À l’endoit précis où le chemin rencontre le lac, encore appellé «La landing», une scierie se trouvait pendant de nombreuses années. Le premier propriétaire semble avoir été un certain Sutherland, probablement d’Argyle. Cette scierie a changé de mains plusieurs fois au cours de son histoire. Il semblerait qu’après Sutherland, les prochains propriétaires étaient deux fils de Mathurin d’Entrmont, Léo et Lin, qui à leur tour l’ont vendus à trois hommes de Pubnico-Ouest: David d’Entremont, Alfred Bourque et Philippe Doucet. Son dernier propriétaire fut Bill Seely d’Argyle.

Urb, Moulin

La scie était d’une grande utilité dans le village. Paul Joe était appelé à se rendre à domicile scier le bois de chauffage. La photo nous montre Urbain d’Entremont («Urb»), le fils de Paul Joe.

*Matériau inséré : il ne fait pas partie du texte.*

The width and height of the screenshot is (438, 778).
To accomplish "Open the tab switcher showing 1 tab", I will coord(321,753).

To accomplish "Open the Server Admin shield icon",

Il est le quatrième de gauche à droite. Avec l’avènement de l’huile à chauffage, la scie n’avait plus son utilité. Aujourd’hui, cependant, le bois de chauffage est revenu à la mode, mais les tronçonneuses beaucoup plus maniables ont remplacé la scie mécanique d’autrefois.
Extrait de D’autres oubliés de notre patrimoine écrit par Roseline LeBlanc (p. 127).

La ceuillette des bleuets

Le Chemin du Lac a également été connu pour sa fertilité en bleuets. À l’entrer de la route, du côté gauche, était l’endroit connu sous le nom de «l’Habitation des Sauvages», bien qu’à ce temps là il n’y avait aucun Indien vivant là. En continuant un peu plus loin, du côté opposé de la route, on trouvait la «Rocky Hill» qui donnait une excellante cueillette. Pas trop loin de cet endroit, et du même côté de la route, une vieille route mennait à la «Ridge à Jones». Encore un peu plus loin, et également du même côté, se trouvait une région de terre étendue qui était très riche en bleuets. Ceci était à côté du village indien pricipal. Du côté gauche de la route près du village indien, on prenait une route rugueuse menant à une colline qui bordait un barrage où quelques Américains avaient préparé un morceau de terre marécageux, pour la culture des canneberges. (en français, ceci a été connu comme “La butte à dam”). Du côté gauche de la route en approchant le lac et près de chez la famille Robbins, était encore un autre bon secteur de bleuets.

bleuets

Au début du mois d’août 1930, vers les huit heures du matin, une vingtaine d’enfants se rassemblent avec chaque quelques paniers pour aller à la cueillette des bleuets («aller aux bleuets»). Ils commencent le voyage pour se rendre au terrain où pousse les bleuets, à une distance de presque sept milles. Enfin, deux heures après avoir quitté la maison, ils arrivent à ce terrain.
Les bleuets se trouvent un peu partout sur la Terre de la Couronne. Quand les paniers sont pleins, ou quand les enfants ont faim, ceux-ci se dirigent vers «la team»; comme ils appellent le chariot qui les transporte. Sur une feuille de papier, quelques adultes tiennent compte du nombre de pintes que chaque enfant rapporte pour les ajouter au nombre total de l’après-midi.
Après que tout est mangé et bu (l’eau d’une cruche est partagée par tous avec la même coupe en fer-blanc), ils répètent l’activité du matin. Toutes les mains et beaucoup de visages sont maintenant bleus.
Vers les quatre heures de l’après-midi, ils commençent le voyage du retour. Ils faisaient un arrêt chez Clarence Hamilton qui achetait leurs bleuets pour huit pièces de monnaie la pinte, et leurs fournissait les cageots et les pintes pour le lendemain.
Enfin, ils arrivent à la maison après avoir été quatre heures en chariot et cinq heures à la ceuillette des bleuets. Pour les enfants, c’était une bonne leçon de patience.
Extrait de «Une journée aux bleuets – circa 1930» écrit par Aline d’Entremont (pp. 38-9).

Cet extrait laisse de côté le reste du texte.